§ **RECORDED DATA**:
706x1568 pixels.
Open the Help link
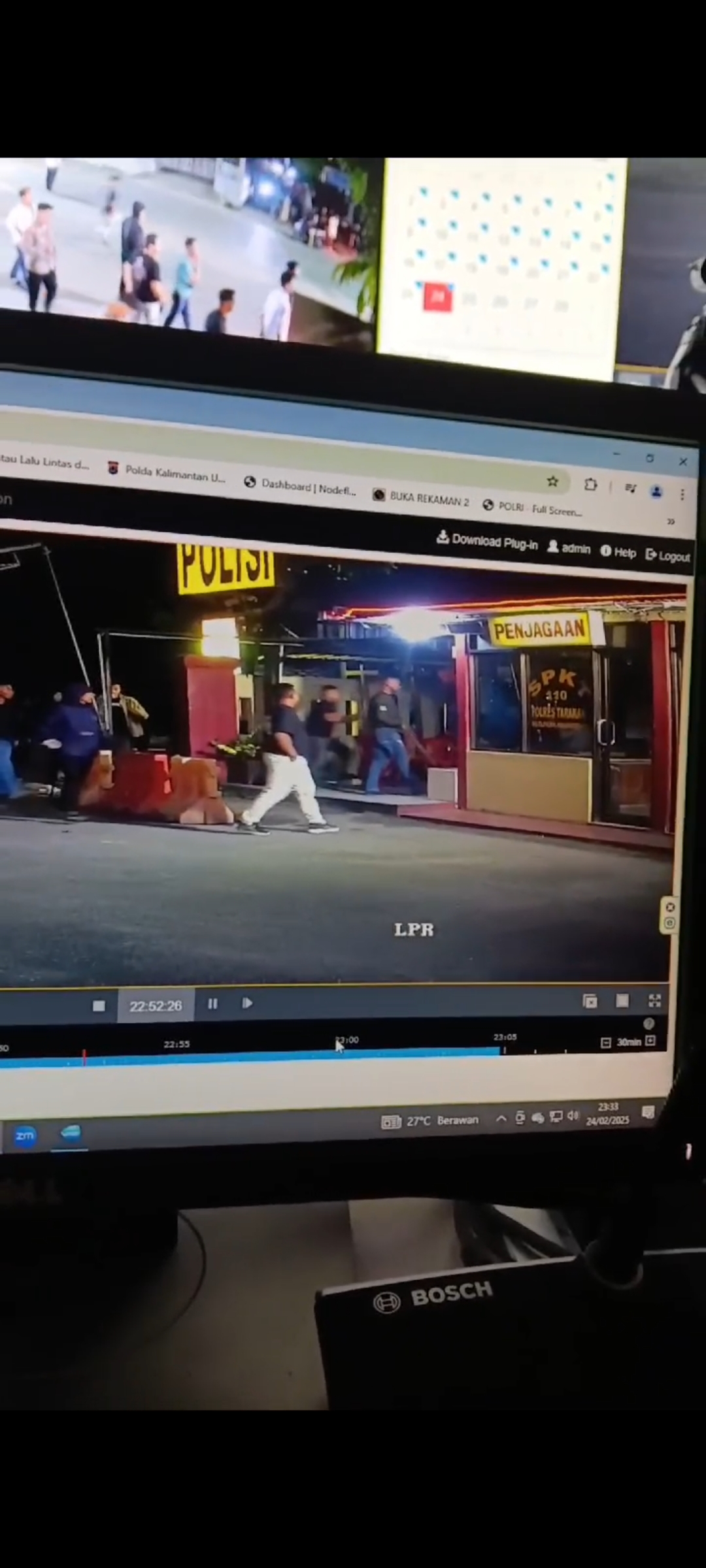click(x=618, y=552)
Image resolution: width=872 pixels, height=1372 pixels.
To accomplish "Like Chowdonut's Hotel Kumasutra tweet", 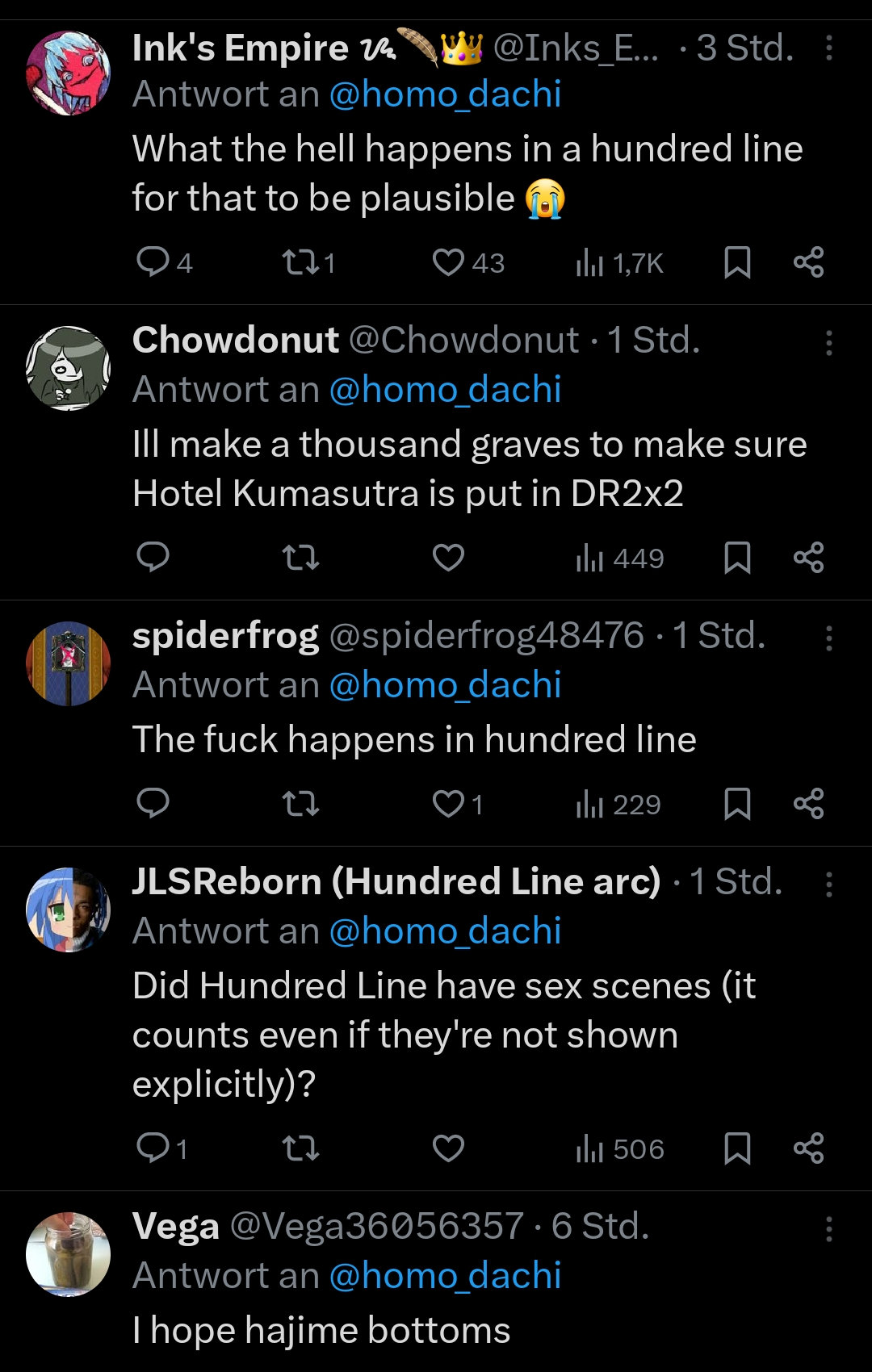I will (448, 557).

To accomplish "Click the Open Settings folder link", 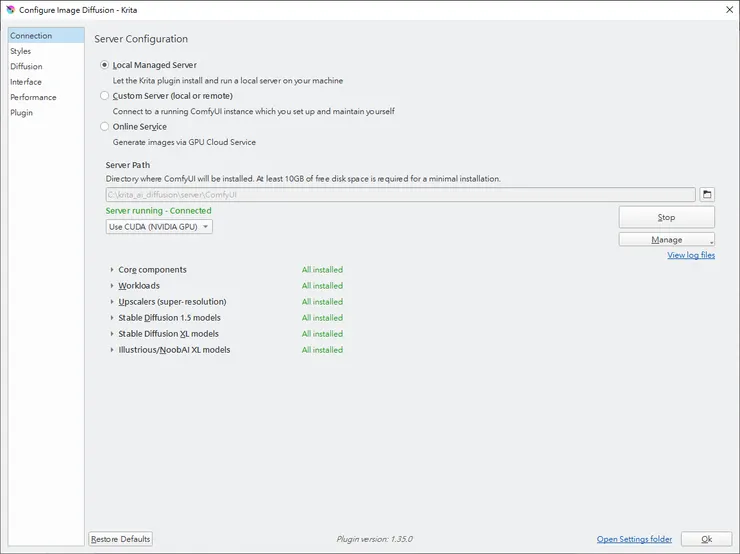I will (x=634, y=539).
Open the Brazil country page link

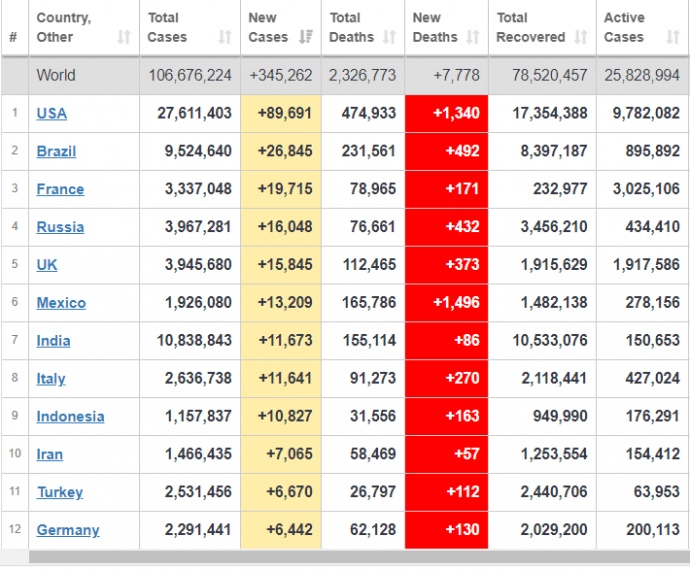pos(56,151)
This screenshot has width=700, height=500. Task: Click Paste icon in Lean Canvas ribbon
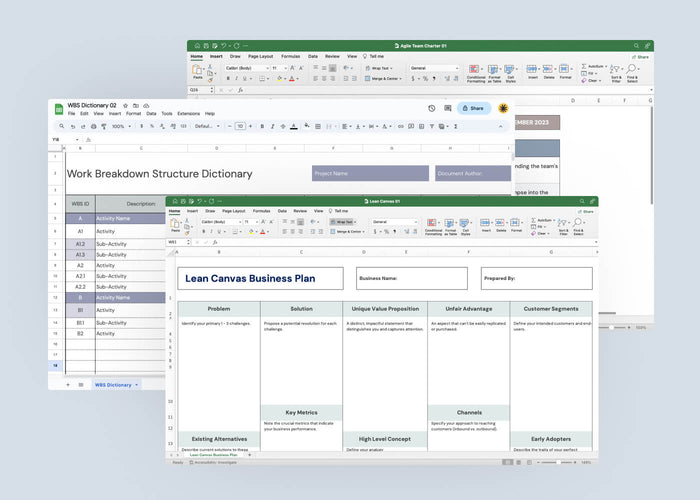tap(175, 226)
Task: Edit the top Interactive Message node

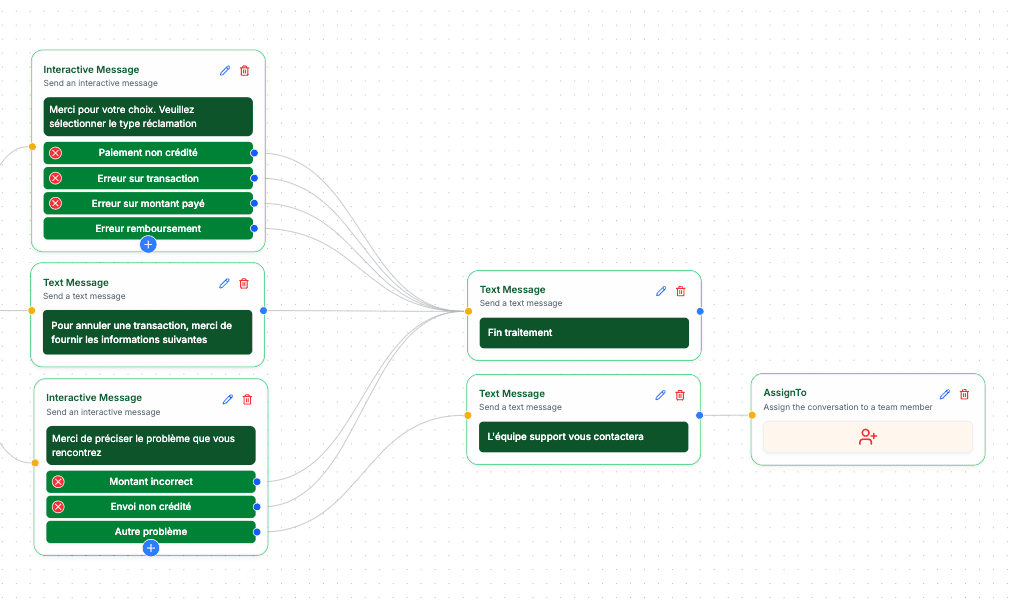Action: (225, 71)
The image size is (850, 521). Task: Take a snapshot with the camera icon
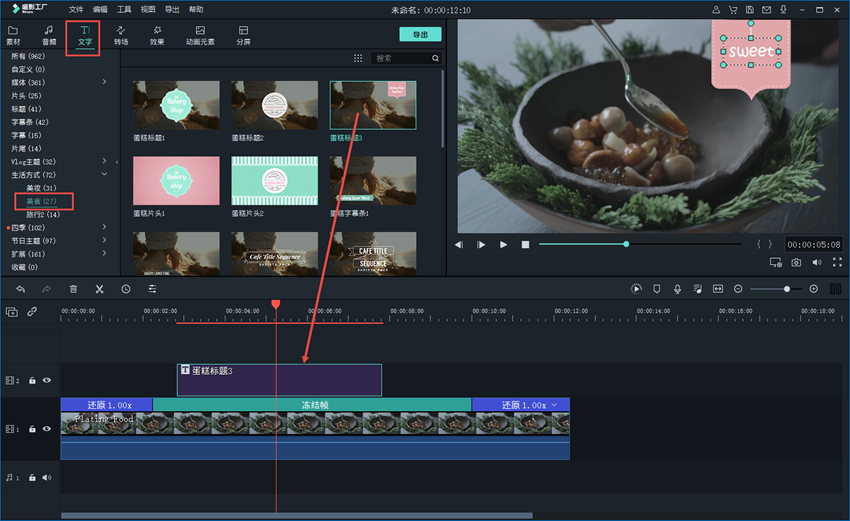click(796, 262)
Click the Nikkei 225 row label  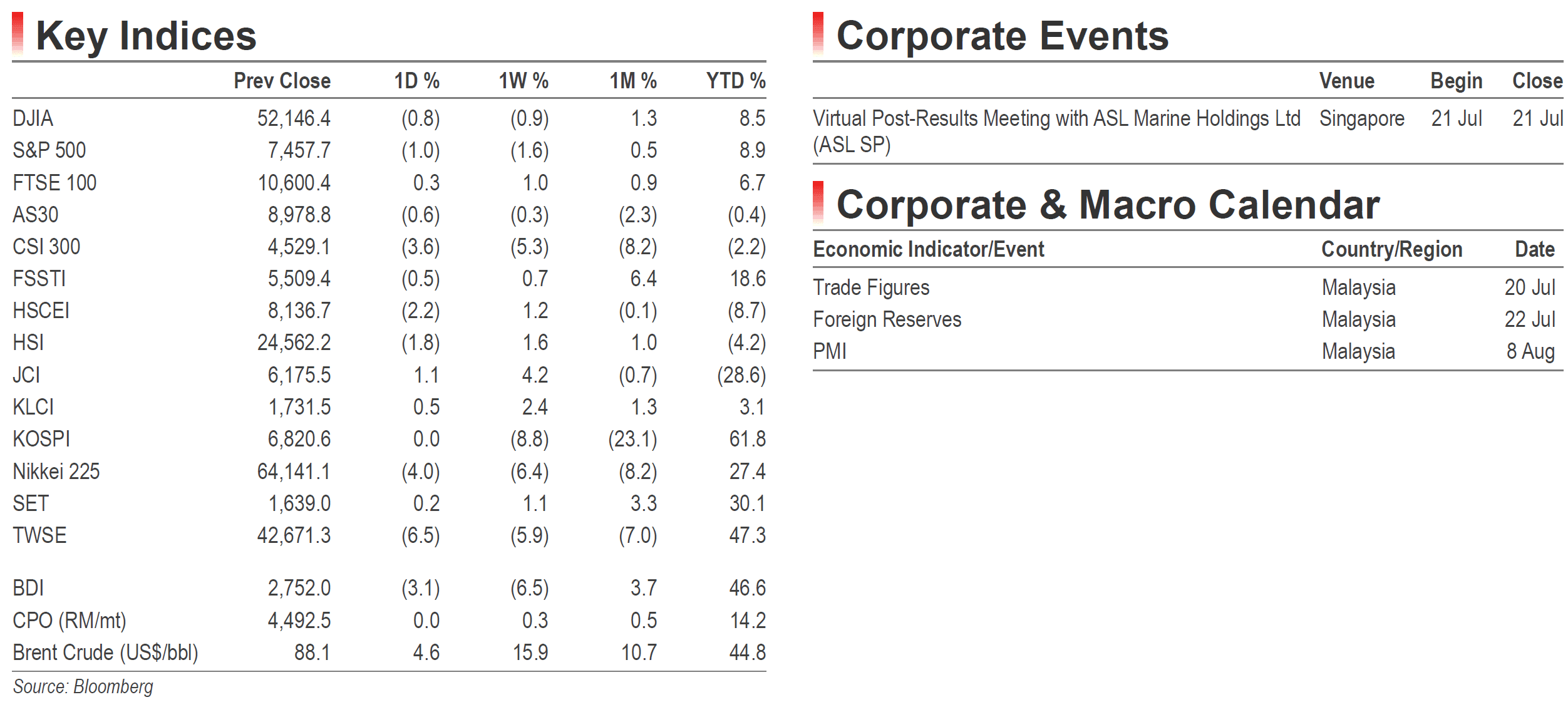tap(56, 472)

§ **WHAT YOU NEED TO DO**: Extract all lines from the data in which "pixels" is found.

§ **EXERCISE OUTPUT**:
706x1568 pixels.
Image resolution: width=872 pixels, height=1372 pixels.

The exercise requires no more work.